Seven Republican presidential hopefuls assembled at the Quicken Loans Arena for the first of two GOP debates Thursday evening, but one candidate was not like the others. Former Hewlett Packard CEO Carly Fiorina immediately distinguished herself among those behind a podium. Fiorina was poised, and her answers were crisp, specific, and substantive.
She had the first zinger of the night when she turned a question about Donald Trump around by asking if anyone else had gotten a call from Bill Clinton before running—a reference to the real estate baron’s ties to the Clinton family and the recent revelation that Clinton may have encouraged Trump to run. “I didn’t get a phone call from Bill Clinton before I jumped in the race.
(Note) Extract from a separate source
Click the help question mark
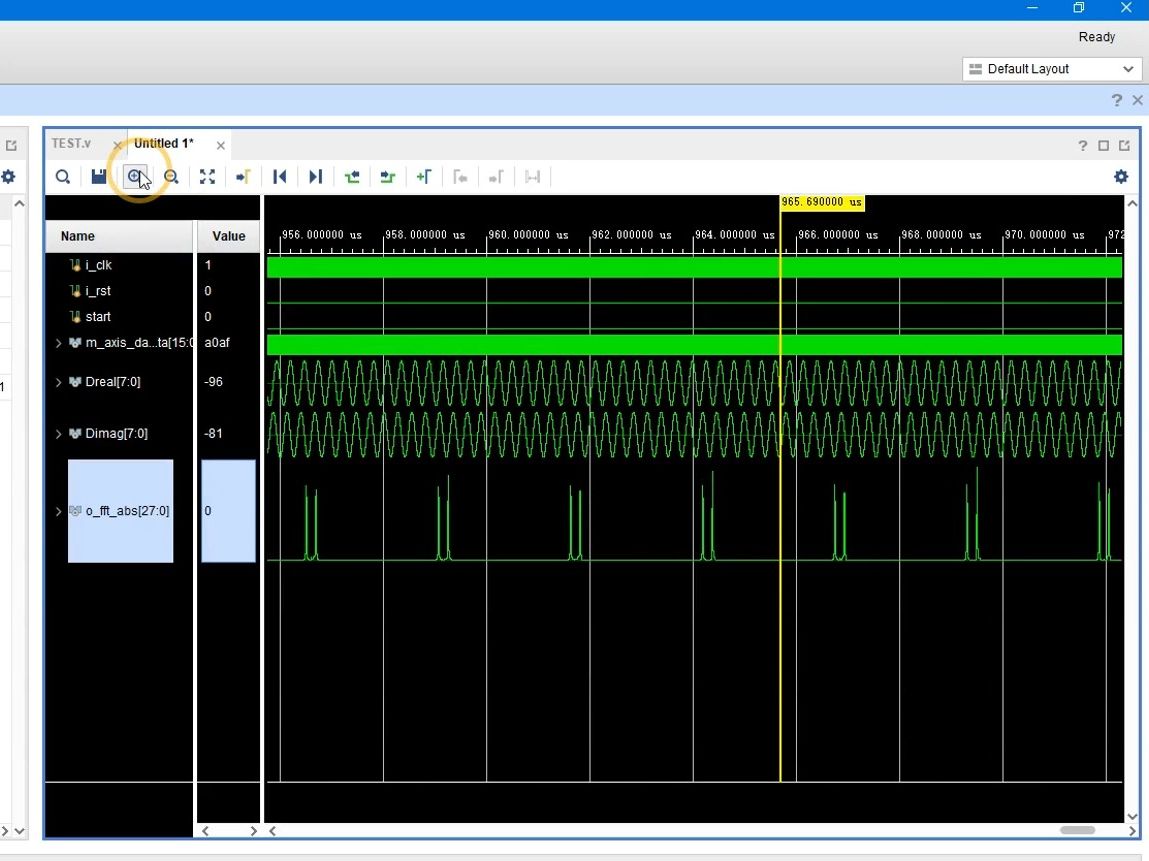Viewport: 1149px width, 861px height. tap(1083, 146)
Did any of you get a phone call from Bill Clinton? I didn’t.”
When asked about how she would handle the conflicting agenda of America’s allies in the Middle East, Fiorina was the first to invoke her close relations with Prime Minister Benjamin Netanyahu (“my good friend Bibi Netanyahu”) and said she’d call the Supreme Leader of Iran to scotch the Iran deal. “Yes, our allies are not perfect, but Iran is at the heart of most of the evil,” said Fiorina. Where other candidates cast about, Fiorina was steady and confident. At one point, even former Texas Gov. Rick Perry seemed to suggest she was the right person for the job.*
Admittedly, her competition was from candidates who couldn’t crack the top 10 in early GOP primary polling. But if the first GOP debate in Cleveland amounted to the “kids table,” Fiorina looked like the one adult in the (almost empty) room.
*Correction, Aug. 6, 2015: Will Dobson misstated that former New York Gov. George Pataki suggested Carly Fiorina would be a good president. It was former Texas Gov. Rick Perry who suggested that.